To run a greener kitchen and household, some cookware materials are better than others. Whether you simply dabble in the kitchen or cook up a storm, there are some kinds of cookware to steer clear of when buying pots and pans. Here’s a good rundown about two materials you don’t want to be eating but that are commonly found in cookware, from Easy Green Living, a new book by Renee Loux:
Aluminum conducts heat brilliantly, but it’s really dangerous to allow it to come in direct contact with food. It’s a soft, highly reactive (especially with acidic foods) metal that can leach into food. It’s toxic, genotoxic (can cause genetic mutation), and may disrupt hormones. The most dangerous danger is that aluminum is neurotoxic; it can cross the blood-brain barrier and may be linked to Alzheimer’s disease. Proponents of aluminum cookware say it’s debatable how many aluminum molecules get into food, but many scientists and doctors say it’s a serious health risk. I won’t use aluminum foil to come into contact with cooking food at all costs. Aluminum cookware that is coated with stainless steel is safer–in fact, some of the best heavy-bottomed stainless steel pots and pans have aluminum in their bases to better conduct heat.
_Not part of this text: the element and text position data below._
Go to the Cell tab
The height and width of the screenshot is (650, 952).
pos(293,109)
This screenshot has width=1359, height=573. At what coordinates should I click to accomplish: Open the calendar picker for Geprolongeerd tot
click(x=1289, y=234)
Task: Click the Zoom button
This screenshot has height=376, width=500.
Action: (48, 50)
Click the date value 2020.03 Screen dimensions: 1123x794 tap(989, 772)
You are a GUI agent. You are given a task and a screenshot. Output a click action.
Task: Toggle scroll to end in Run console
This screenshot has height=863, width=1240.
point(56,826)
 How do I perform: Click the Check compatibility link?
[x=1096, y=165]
However, I would advise you to avoid non-stick-coated aluminum pots and pans at all costs because I believe that both materials are really bad for you.
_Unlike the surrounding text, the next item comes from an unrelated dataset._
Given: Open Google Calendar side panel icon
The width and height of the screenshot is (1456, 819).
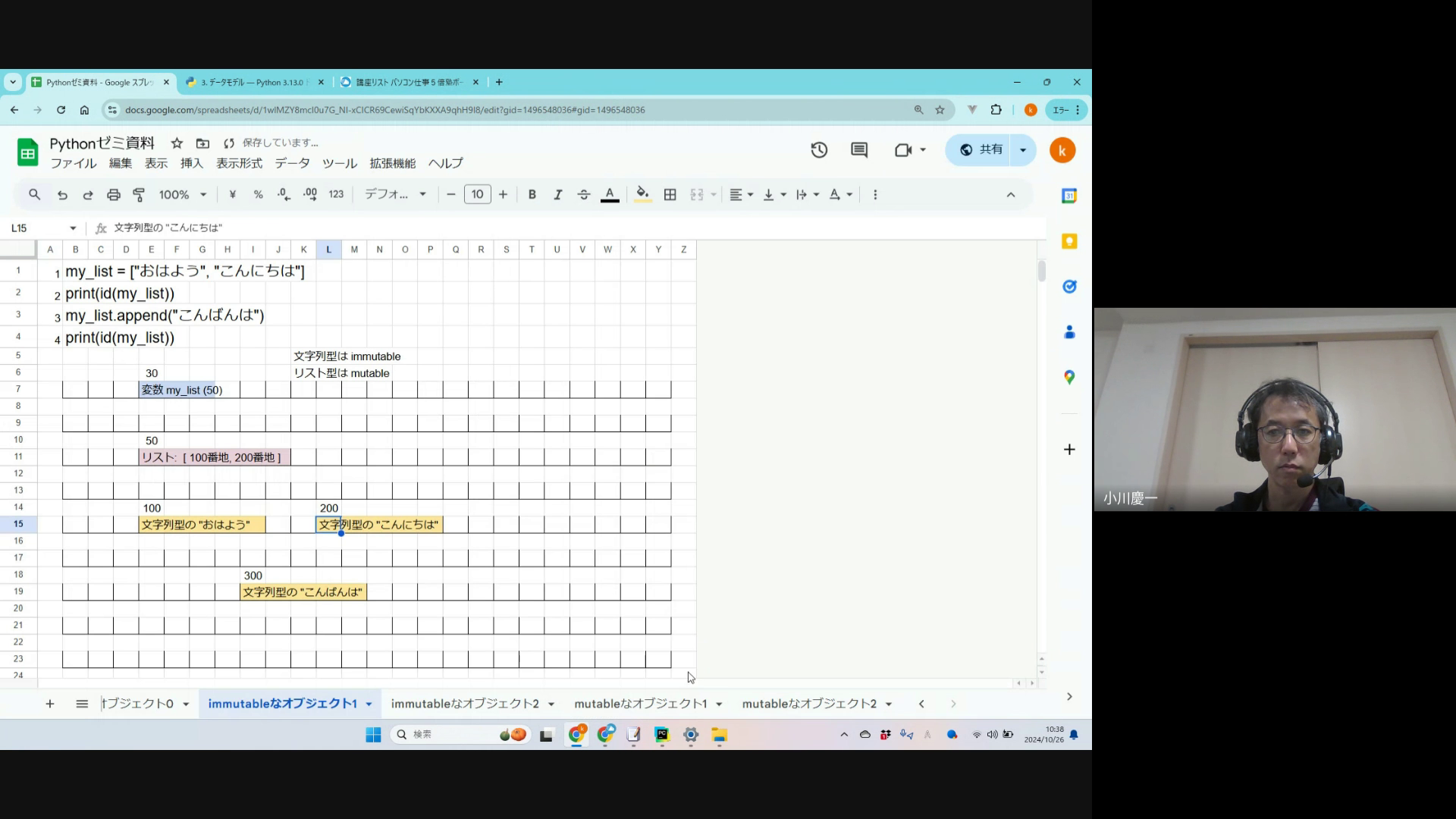Looking at the screenshot, I should pos(1069,196).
Teflon-coated and other non-stick pots and pans
The chemicals used to make pots and pans non-stick are toxic and hazardous to humans, wildlife, and the environment. They’re widely believed to be carcinogenic, bioaccumulate in tissues over time, and persist in perpetuity in the environment because there is no known mechanism that can break them down. Non-stick chemicals have consistently been linked with developmental disorders, birth defects, and cancer and have been shown to be highly toxic to the liver, kidneys, and blood. Companies that manufacture non-stick products insist that they’re safe and they won’t break down or emit fumes under normal cooking conditions. But it doesn’t take a doctoral degree to contest that pots and pans can get very hot very fast and that they scratch easily, which means flecks of the coating can end up in food.
The original manufacturers of non-stick chemicals, 3M, even stopped making them, citing “principles of responsible environmental management,” but one company (ahem, DuPont) keeps up production despite the EPA’s campaign to reduce and eliminate the use of these dastardly chemicals for the sake of all beings on the planet. The bottom line is, don’t buy them. If you have them, don’t use them for cooking.
Unfortunately, there is no way to recycle non-stick pots and pans, but a good idea might be to send them back to the manufacturer with a little note saying, “Enough is enough, stop with non-stick chemicals already. Quit harming humans and the world at large.”